Eine Besonderheit bildet der Palast von Pakoszów (Wernersdorf). Früher wurden im Erdgeschoss des Barockbaus Leinen gebleicht, während sich darüber die repräsentativen Wohnräume des Fabrikherren sowie der prächtige Ballsaal befanden. Eine Familie aus dem Saarland hat den früheren Familienbesitz erworben. Ihnen schwebte ein Hotel vor, in dem sie sich auch selbst wohlfühlen können. Dieser Plan ist ihnen gelungen. Das Haus stellt eine perfekte Verbindung von Tradition und Moderne dar. Farbenfroher barocker Schmuck paart sich mit minimalistisch klaren Formen ganz in Weiß. Designerräume mit freistehender Badewanne harmonieren bestens mit dem illusionistisch ausgemalten barocken Ballsaal.

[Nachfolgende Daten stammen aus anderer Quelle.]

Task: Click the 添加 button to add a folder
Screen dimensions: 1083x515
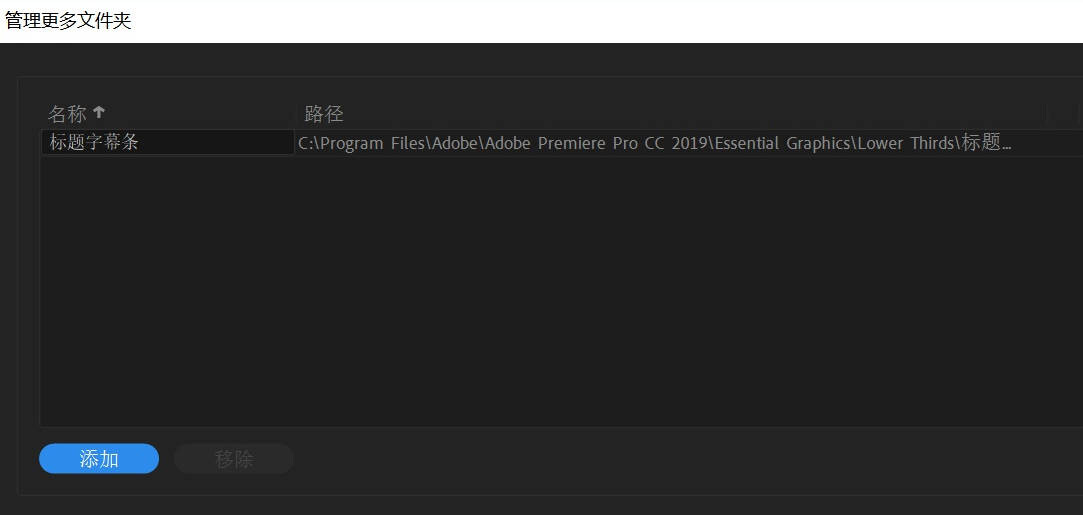Action: point(99,459)
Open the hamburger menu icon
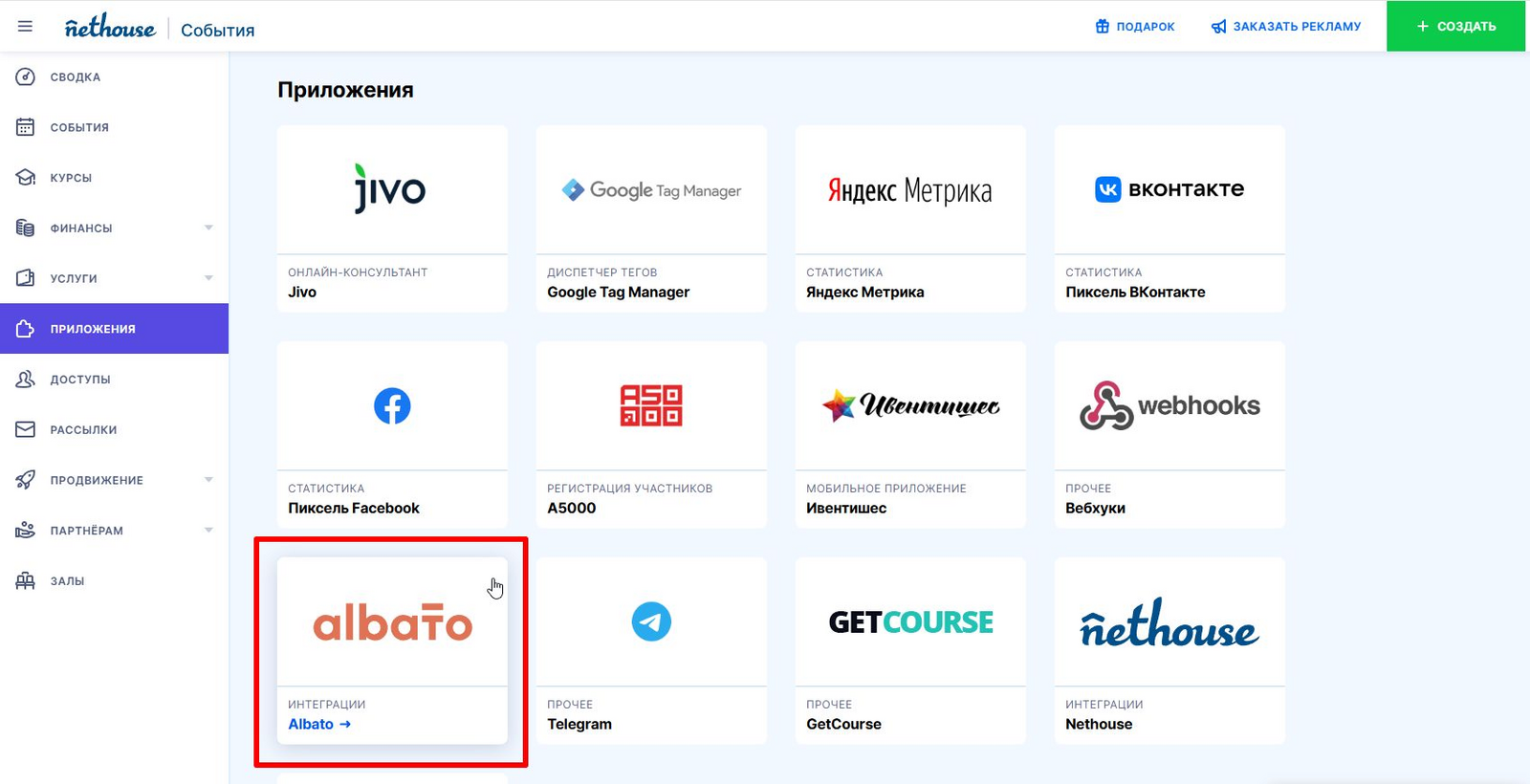Screen dimensions: 1530x784 (25, 26)
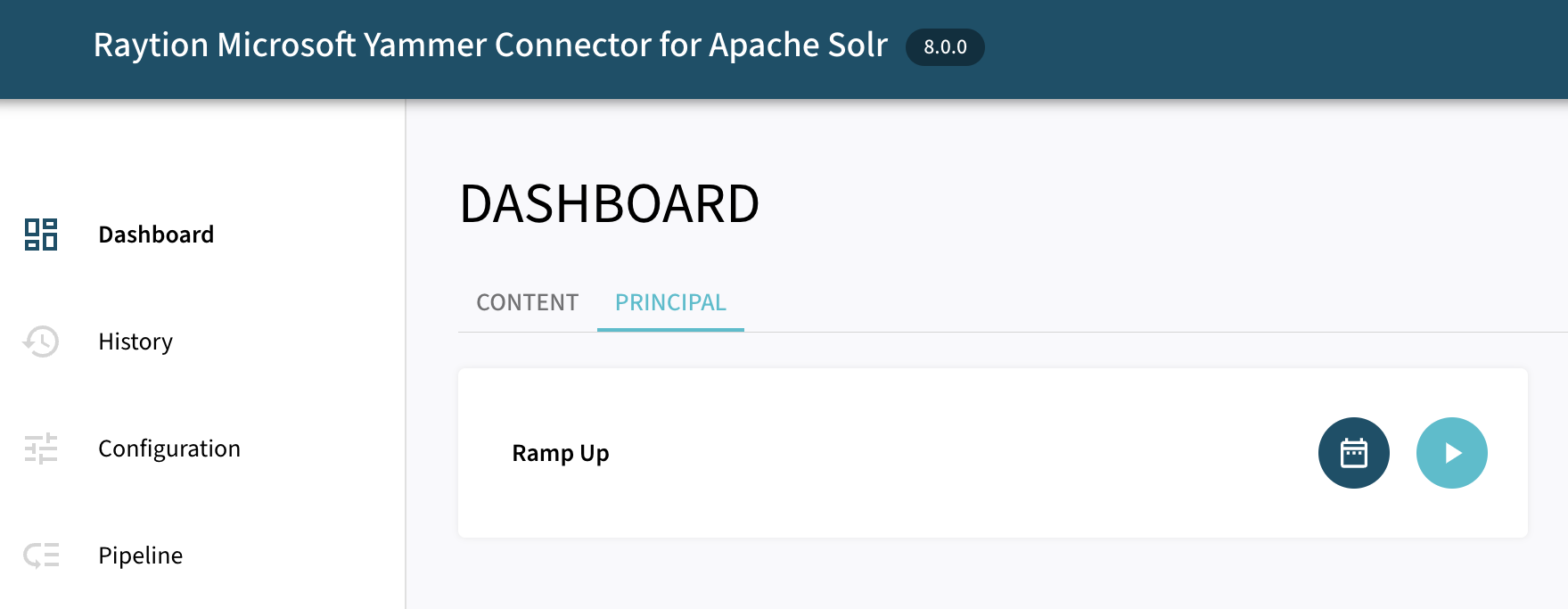Select the Dashboard grid icon in sidebar
Image resolution: width=1568 pixels, height=609 pixels.
[x=41, y=235]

Ein Ende des Booms ist nicht abzusehen. Schon steht mit dem Wasserschloss von Karpniki (Fischbach) ein neuer Prachtbau vor seiner Vollendung. Prinz Heinrich, der Bruder des Preußenkönigs Friedrich Wilhelm III., hatte dort einst seine Sommerresidenz. Teile des historischen Interieurs blieben erhalten und so können die Gäste des exklusiven Boutiquehotels ein wenig die Atmosphäre des 19. Jahrhunderts nacherleben.

Im Vorwerk des Schlosses von Bukowiec (Buchwald) soll ein Schul- und Bildungszentrum mit preiswerten Unterkünften entstehen. Das Schloss gehörte einst dem Grafen von Reden, der zusammen mit seiner Frau das Hirschberger Tal zu einem Treffpunkt von Künstlern und Adeligen gemacht hatte. Der von ihnen angelegte Park gilt als erste romantische Parkanlage Schlesiens. Die im Laufe der Jahrzehnte völlig verwilderte Anlage wird Schritt für Schritt wieder in ihren ursprünglichen Zustand zurückversetzt. Verantwortlich dafür ist die Stiftung der Schlösser und Gärten des Hirschberger Tals, die sich der Pflege und Wiederherstellung des einzigartigen Kulturraums verschrieben hat. Auf Initiative der Stiftung wurden bereits elf Residenzen in die Liste der Historischen Gedenkstätten Polens aufgenommen. Ziel der Stiftung ist es, dass das Tal der Schlösser und Gärten Eingang in die Liste des UNESCO-Welterbes finden soll.